#### EXERCISE TASK:
Pull out every line of the items below that contains the string "legend", treating uppercase and lowercase letters as different.
^^^^^^^^^^^^^^^^
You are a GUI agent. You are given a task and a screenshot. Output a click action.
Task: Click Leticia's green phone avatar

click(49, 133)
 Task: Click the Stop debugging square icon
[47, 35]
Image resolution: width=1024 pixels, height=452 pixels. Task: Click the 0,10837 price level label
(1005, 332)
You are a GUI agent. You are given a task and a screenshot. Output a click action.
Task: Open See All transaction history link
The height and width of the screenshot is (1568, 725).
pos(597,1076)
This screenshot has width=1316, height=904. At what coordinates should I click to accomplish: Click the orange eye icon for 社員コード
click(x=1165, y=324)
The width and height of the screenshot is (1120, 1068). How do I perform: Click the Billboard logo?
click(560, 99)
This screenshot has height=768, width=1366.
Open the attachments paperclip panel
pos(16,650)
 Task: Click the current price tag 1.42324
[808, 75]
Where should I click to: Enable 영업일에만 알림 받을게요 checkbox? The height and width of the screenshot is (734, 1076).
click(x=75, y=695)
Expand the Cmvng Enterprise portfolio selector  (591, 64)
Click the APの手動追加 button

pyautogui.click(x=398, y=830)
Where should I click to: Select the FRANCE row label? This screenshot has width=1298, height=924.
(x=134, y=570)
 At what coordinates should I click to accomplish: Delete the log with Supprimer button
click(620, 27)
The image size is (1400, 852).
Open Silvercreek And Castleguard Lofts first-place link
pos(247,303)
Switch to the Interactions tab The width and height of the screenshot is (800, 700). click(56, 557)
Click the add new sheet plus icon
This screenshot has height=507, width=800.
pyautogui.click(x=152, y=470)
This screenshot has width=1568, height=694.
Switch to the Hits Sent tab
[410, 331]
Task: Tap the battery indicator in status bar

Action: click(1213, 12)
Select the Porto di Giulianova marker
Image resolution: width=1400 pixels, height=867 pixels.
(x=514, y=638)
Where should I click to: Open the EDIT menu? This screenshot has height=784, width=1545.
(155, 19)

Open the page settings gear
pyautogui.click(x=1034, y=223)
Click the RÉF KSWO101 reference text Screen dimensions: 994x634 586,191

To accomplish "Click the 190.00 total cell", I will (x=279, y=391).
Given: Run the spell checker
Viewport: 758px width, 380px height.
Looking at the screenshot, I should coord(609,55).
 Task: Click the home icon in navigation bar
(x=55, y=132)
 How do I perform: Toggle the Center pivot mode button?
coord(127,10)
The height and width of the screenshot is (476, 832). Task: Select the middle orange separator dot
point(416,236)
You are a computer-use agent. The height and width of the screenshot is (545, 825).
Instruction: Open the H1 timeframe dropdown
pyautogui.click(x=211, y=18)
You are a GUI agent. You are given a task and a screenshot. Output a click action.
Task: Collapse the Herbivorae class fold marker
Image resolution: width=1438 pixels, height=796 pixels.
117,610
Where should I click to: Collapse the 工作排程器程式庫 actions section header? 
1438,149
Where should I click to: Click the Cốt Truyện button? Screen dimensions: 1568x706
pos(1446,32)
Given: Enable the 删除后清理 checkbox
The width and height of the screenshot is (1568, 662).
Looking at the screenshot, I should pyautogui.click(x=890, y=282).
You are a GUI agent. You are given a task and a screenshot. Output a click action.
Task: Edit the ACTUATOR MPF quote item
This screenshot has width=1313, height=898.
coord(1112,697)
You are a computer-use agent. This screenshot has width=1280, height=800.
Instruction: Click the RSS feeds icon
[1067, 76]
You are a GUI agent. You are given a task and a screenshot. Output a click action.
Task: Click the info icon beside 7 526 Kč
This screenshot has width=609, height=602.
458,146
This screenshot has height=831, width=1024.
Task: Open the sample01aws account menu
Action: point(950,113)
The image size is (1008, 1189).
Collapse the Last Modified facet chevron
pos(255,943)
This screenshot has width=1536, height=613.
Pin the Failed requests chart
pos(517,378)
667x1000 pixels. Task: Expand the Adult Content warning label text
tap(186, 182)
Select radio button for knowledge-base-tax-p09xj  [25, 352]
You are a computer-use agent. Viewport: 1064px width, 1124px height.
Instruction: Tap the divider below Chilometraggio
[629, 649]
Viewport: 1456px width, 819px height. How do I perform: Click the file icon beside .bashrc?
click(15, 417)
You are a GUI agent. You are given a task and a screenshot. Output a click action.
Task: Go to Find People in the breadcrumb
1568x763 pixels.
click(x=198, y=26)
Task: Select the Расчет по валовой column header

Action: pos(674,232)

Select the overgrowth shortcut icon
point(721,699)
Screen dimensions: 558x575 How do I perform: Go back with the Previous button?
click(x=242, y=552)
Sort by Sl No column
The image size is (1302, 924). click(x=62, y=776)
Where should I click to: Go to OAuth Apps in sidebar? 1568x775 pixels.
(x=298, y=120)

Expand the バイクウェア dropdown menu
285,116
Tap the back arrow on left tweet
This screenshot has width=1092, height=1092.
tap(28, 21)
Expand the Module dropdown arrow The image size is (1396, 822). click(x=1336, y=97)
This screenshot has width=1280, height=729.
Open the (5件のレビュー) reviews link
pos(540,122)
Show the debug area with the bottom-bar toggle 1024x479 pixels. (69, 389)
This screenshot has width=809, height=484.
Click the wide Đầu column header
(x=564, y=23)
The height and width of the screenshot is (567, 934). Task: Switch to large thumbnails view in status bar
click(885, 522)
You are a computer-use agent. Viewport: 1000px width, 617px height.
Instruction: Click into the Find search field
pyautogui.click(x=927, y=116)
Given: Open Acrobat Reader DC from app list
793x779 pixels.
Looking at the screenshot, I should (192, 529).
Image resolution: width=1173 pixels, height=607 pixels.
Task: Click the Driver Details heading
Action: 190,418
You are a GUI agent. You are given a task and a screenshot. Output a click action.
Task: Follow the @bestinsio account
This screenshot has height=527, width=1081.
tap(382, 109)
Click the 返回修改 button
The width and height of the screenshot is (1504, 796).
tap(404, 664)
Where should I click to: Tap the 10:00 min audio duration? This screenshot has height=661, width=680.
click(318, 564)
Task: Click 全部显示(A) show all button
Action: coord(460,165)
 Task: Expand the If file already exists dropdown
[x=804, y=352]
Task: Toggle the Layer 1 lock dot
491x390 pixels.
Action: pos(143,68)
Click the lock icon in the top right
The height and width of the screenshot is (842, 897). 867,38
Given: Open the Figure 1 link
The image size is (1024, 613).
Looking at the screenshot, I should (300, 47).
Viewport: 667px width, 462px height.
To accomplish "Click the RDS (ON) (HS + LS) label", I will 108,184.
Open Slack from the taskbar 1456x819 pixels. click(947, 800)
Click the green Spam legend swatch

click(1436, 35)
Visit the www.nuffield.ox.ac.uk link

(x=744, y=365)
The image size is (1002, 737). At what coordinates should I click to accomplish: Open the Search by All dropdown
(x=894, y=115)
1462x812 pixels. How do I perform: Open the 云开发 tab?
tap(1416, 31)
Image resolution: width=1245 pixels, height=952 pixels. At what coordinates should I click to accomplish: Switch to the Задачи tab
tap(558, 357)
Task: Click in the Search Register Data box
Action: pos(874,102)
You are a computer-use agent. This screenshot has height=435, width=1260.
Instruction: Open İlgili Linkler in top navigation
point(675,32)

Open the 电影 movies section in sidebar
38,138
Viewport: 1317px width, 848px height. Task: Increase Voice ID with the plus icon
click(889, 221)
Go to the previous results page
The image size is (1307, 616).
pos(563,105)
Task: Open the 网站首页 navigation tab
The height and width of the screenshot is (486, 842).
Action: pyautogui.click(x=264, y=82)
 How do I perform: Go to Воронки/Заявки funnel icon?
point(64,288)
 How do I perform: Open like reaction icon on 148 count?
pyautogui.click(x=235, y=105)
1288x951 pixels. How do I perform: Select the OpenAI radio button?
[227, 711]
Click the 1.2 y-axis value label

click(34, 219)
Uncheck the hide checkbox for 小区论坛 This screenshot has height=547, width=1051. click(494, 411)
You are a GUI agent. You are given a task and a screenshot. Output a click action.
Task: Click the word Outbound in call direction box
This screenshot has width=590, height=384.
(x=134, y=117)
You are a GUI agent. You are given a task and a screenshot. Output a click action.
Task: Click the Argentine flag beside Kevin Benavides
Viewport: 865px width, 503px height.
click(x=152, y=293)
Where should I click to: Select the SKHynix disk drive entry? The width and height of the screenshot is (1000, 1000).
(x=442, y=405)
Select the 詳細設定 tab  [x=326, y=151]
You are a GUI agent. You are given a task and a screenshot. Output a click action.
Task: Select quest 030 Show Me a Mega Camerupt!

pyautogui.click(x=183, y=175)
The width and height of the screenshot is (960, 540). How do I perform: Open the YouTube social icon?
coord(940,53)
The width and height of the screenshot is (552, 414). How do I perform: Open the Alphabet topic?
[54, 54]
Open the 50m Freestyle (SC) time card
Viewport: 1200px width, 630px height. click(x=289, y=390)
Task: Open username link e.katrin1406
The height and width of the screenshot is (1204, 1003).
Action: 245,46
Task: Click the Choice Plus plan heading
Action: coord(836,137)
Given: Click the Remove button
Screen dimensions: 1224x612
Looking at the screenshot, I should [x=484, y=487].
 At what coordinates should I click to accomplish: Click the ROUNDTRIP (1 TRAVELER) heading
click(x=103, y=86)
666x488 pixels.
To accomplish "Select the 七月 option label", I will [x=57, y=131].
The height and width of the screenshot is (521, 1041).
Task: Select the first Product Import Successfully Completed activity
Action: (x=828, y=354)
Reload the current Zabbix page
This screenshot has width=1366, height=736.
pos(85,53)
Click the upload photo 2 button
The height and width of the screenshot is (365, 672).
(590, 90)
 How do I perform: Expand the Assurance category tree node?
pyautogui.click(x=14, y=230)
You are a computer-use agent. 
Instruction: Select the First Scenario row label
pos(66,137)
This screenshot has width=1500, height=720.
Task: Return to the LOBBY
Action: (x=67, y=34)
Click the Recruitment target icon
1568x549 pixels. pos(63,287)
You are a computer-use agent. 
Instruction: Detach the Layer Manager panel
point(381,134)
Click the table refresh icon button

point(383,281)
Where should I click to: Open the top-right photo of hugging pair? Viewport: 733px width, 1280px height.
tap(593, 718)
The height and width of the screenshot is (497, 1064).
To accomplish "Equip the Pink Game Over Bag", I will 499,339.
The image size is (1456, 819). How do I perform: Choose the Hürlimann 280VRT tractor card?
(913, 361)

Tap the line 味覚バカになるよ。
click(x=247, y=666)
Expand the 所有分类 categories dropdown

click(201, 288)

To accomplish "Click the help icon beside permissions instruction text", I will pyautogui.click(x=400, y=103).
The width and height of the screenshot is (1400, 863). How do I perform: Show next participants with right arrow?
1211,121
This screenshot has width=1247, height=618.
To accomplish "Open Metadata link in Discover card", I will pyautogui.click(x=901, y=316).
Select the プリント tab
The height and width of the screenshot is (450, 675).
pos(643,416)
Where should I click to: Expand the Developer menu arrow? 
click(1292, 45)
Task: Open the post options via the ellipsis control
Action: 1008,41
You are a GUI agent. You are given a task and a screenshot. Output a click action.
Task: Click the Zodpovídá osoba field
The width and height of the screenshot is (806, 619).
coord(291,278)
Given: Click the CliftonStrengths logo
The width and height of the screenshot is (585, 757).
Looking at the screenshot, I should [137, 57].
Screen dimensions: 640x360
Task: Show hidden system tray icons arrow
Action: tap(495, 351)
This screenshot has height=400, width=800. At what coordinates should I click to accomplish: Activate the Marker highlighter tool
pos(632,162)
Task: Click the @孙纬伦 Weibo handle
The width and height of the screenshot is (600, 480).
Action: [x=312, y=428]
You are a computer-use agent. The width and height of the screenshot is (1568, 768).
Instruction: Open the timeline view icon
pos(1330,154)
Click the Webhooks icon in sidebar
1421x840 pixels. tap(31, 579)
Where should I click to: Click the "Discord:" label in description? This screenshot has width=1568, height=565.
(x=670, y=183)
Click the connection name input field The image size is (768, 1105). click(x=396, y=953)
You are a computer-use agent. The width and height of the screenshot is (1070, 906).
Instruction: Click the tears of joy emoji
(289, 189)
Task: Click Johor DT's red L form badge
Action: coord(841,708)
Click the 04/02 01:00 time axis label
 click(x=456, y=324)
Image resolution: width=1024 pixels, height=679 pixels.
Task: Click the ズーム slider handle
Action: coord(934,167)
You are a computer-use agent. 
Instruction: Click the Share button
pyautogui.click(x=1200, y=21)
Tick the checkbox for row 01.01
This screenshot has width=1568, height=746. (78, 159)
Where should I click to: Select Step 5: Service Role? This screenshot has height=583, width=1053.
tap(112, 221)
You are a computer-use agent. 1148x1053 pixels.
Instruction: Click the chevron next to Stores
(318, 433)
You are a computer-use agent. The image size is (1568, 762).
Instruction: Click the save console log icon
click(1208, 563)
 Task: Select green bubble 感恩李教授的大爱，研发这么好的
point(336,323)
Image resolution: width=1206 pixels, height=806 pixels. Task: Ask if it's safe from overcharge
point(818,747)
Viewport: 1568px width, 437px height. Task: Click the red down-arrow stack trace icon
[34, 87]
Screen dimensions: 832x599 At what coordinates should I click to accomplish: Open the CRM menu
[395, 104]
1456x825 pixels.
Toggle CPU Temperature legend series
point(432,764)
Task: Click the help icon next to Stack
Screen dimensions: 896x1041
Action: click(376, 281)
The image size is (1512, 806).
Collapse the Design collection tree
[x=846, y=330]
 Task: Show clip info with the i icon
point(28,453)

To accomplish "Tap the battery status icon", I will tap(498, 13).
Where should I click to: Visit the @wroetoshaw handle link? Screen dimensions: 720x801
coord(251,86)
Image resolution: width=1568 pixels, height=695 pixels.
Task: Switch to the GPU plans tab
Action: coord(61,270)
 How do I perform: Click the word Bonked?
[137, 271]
^^^^^^^^^^^^^^^^
#### WORKED SOLUTION:
Click the green Spam legend swatch
Toggle CPU Temperature legend series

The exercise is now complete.